Nel collage (foto Ansa), da sinistra: Vincent Bollorè e Pier Silvio Berlusconi

Secondo fonti di mercato le basi di una possibile intesa sono simili a quelle di due anni fa con la cessione da parte di Vivendi di una parte significativa della quota posseduta in Mediaset, pari al 28,8%, nell’arco di un periodo definito di tempo. Come a dire che il gruppo capitanato da Vincent Bolloré non potrebbe più condizionare Mediaset nella realizzazione di operazioni straordinarie.

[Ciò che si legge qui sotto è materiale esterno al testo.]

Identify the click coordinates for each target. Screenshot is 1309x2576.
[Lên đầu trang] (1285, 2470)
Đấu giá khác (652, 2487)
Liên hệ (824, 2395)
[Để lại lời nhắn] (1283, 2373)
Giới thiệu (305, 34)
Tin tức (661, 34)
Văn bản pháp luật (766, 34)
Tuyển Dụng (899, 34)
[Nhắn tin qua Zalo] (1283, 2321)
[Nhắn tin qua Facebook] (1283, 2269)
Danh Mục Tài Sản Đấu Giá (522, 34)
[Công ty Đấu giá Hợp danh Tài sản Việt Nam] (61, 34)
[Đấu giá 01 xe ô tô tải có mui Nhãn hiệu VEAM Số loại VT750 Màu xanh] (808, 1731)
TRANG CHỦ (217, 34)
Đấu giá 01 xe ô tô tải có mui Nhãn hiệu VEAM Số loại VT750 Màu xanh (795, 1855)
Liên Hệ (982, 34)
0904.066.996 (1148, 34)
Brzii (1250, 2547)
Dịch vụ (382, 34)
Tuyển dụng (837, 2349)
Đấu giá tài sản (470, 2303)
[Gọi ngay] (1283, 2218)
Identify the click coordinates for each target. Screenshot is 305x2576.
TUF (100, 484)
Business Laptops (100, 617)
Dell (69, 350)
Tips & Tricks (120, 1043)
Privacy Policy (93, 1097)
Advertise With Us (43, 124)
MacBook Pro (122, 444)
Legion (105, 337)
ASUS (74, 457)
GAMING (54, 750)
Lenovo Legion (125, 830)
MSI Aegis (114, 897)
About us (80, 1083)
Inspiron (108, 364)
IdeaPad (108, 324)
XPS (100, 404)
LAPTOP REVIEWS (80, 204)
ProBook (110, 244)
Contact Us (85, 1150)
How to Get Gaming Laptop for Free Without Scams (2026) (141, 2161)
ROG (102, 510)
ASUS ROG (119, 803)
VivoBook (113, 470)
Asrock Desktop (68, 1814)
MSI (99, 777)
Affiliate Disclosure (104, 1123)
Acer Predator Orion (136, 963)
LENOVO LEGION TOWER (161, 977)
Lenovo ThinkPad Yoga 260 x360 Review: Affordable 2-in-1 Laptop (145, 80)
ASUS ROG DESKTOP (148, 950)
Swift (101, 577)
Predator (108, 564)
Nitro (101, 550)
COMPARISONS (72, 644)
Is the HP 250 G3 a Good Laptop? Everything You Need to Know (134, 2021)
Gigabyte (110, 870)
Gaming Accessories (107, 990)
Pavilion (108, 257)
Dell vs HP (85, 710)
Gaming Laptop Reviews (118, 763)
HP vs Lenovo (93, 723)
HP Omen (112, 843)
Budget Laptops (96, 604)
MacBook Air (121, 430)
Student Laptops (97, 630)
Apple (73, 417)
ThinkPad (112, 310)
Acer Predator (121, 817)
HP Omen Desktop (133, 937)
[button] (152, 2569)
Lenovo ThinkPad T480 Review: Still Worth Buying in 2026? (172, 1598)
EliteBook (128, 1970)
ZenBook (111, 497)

Di certo lo scenario è cambiato rispetto ai tentativi di ‘pace’ che i due gruppi hanno portato avanti nel tempo con la decisione del tribunale di Milano di due settimane fa, in base alla quale Vivendi deve risarcire Mediaset per una cifra di 1,7 milioni per il mancato acquisto di Premium. Il Tribunale di Milano Sezione Civile ha respinto, però, le altre due richieste di risarcimento del gruppo italiano nei confronti di Vivendi in merito alla violazione dei patti parasociali e alla concorrenza sleale seguite alla vicenda Premium. Ma ci sono altre cause pendenti su cui, in caso di accordo, Mediaset potrebbe fare un passo indietro: ultimo pomo della discordia tra i due gruppi è stato il progetto MediaForEurope che Vivendi chiede di bloccare in varie sedi legali.